In most Festivals Gatherings and other Events, we can find a kind of Drum Circle which at first seems chaotic: no set theme, occasionally you can pick out a recognizable rhythm only for it to evolve into something else. This is not the Classical Form you would find in Africa nor the Caribbean. This is an Open Drum Circle.
So, one shows up at one of these Open Drum Circles and asks:
“How do I join in?”
In the previous article I suggested listening to what is being played before starting, then warm up with a down beat. I cannot say enough about “warming up” when entering a Drum Circle. This gets you in sync with the other drummers and allows you body to match the “swing” of the rhythm. But what then?
I would like to offer a few suggestions about rhythm and technique.
It is important to protect yourself from your own enthusiasm.
If the energy is high, we have the compulsion to start hitting the drum as hard as you can. Harder is not louder. Before you start to drum here are some options.
Before you show up at the circle, try out your drum’s voice. Start tapping (yes, tapping!) around the drum head and listen to the kind of sound it can produce. “Bounce” on the drum head with your fingers and listen to the change of tone as you move from the center of the drum head to the rim (or edge). As you do so, listen to the various tones produced. In addition, try using your finger tips rather than your whole hand and the various spots between the center and the rim.
At this point, to get the idea, I would recommend spending time with an instructor of the drum.
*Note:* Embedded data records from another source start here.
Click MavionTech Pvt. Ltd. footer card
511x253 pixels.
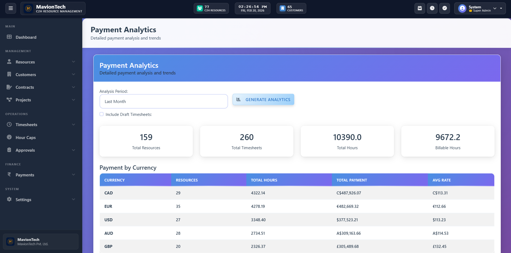point(41,241)
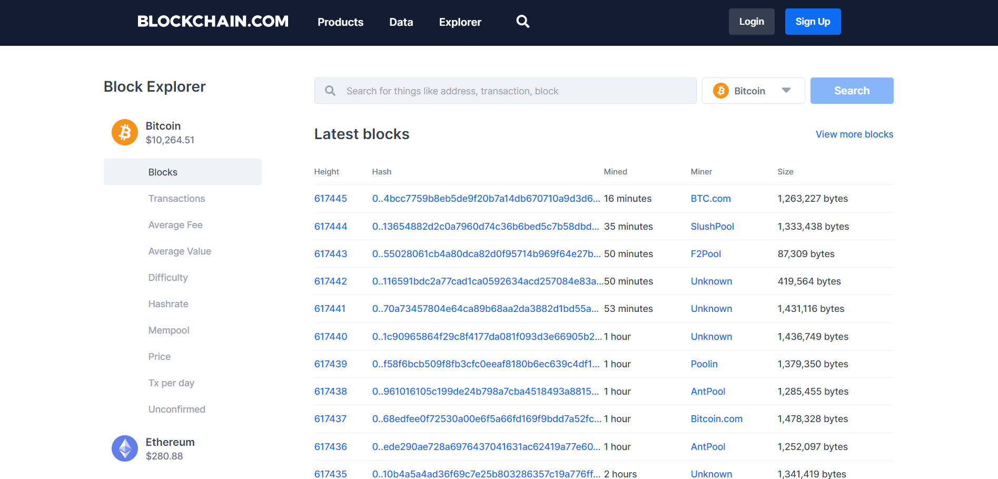Open block height 617445
This screenshot has height=479, width=998.
coord(330,199)
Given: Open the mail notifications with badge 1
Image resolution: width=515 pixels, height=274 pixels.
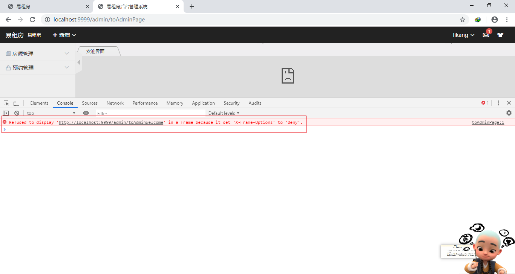Looking at the screenshot, I should [486, 35].
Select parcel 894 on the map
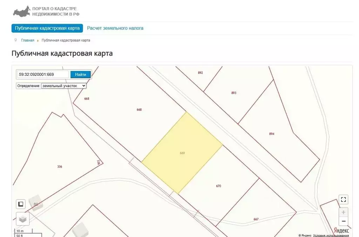This screenshot has height=237, width=359. coord(272,134)
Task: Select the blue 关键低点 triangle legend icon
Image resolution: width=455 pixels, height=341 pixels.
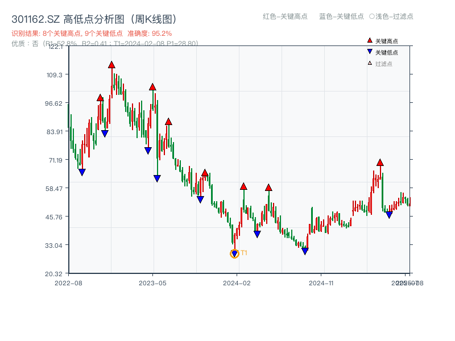Action: [x=370, y=51]
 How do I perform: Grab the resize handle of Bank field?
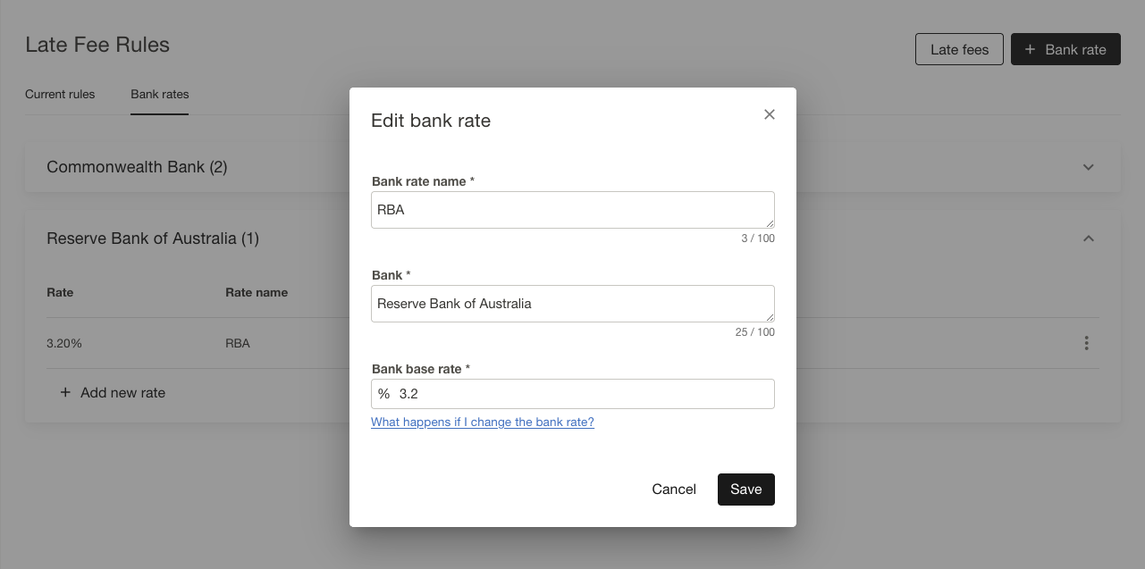point(769,316)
If you do not have access to a teacher, YouTube is a great resource for instruction. The important thing here is to take your time. If you simply start pounding on your drum and knuckles hit the rim too hard, you can actually hurt yourself.
For my own part, I tried simply “jumping in” without pointers in technique and consequently knocked the knuckles of my thumbs on the rim of the drum and raised some painful lumps. I learned after the fact the importance of raising the thumbs when hitting the rim. This kind of hand position allowed me to heal over time and I now have a better tone because of it.
The question as to what to play also requires a little bit of planning. Before you start, listen to the rhythms of music. Again, check out YouTube for drum lessons. The African Rhythms are very popular in Drum Circles and in the Open Drum Circle harnesses the classical beats as a starting place. Once the rhythm is started, you can begin by adding or omitting beats to slowly alter the beat. For my own approach, I do not play the same pattern more than four times before slowly altering the rhythm. This gives the rhythm pattern life; it grows, alters, evolves into something different. From my point of view, a Drum Circle is at its best when evolving into new rhythms, altering the old ones into others and trading rhythms between drums.
Another resource for drum rhythms is in the music you already listen to, no matter what kind of music it is. All music uses rhythms: from classical music to rock and roll, every kind of music uses rhythm. I recall one drum circle which broke out in to some Scott Joplin!
When at the Drum Circle, be sure to remember the Circle is like an Orchestra: it has many different people playing different drums, each with its own set of tones. This makes a wide variety of sound available. That being said, no matter how good one drummer can be, it is important to provide spaces for everyone to be heard. Drum Solos are great for performance groups, but are not too important for the Circle. If one of the stronger drummers dominate the circle for too long, other drummers will abandon the circle because there is simply not enough room (sound wise) for other players.
Finally, attitude is one of the most important aspects of a healthy Drum Circle. The goal is to generate Good Will in the Circle. Many people attend the Drum Circle to raise their spirits. I recall recently after a very trying time I attended a local Drum Circle. Being with others at such a time is like a calming salve over a blister.
If you find your are too hurt, attend and simply listen and allow yourself to become raised by the sound itself. Once you are able to contribute in a healthy way, start to drum: ease in and play. However if for some reason you are angry, withdraw so as not to contaminate the circle with “bad vibes” (as they say). Conflict of this kind has no room in the circle and will sour a Drum Circle. Join in when you feel better. For those Drum Veterans who have been attending Drum Circles for years, many of us have watched Circles fall apart or turn into actual wars between factions because anger dominated the rhythms. People get hurt and walk away angry and depressed, the opposite of what we are working for.
When in doubt: don’t.
Always: Listen to the circle and pay attention to your own state of mind. Sometimes even the most experienced drummer will withdraw and simply listen or leave the circle entirely.
The Drum Circle (at it’s most healthy state) can heal, elevate the spirits and enlighten the participants and the observers alike; a goal we can all agree on.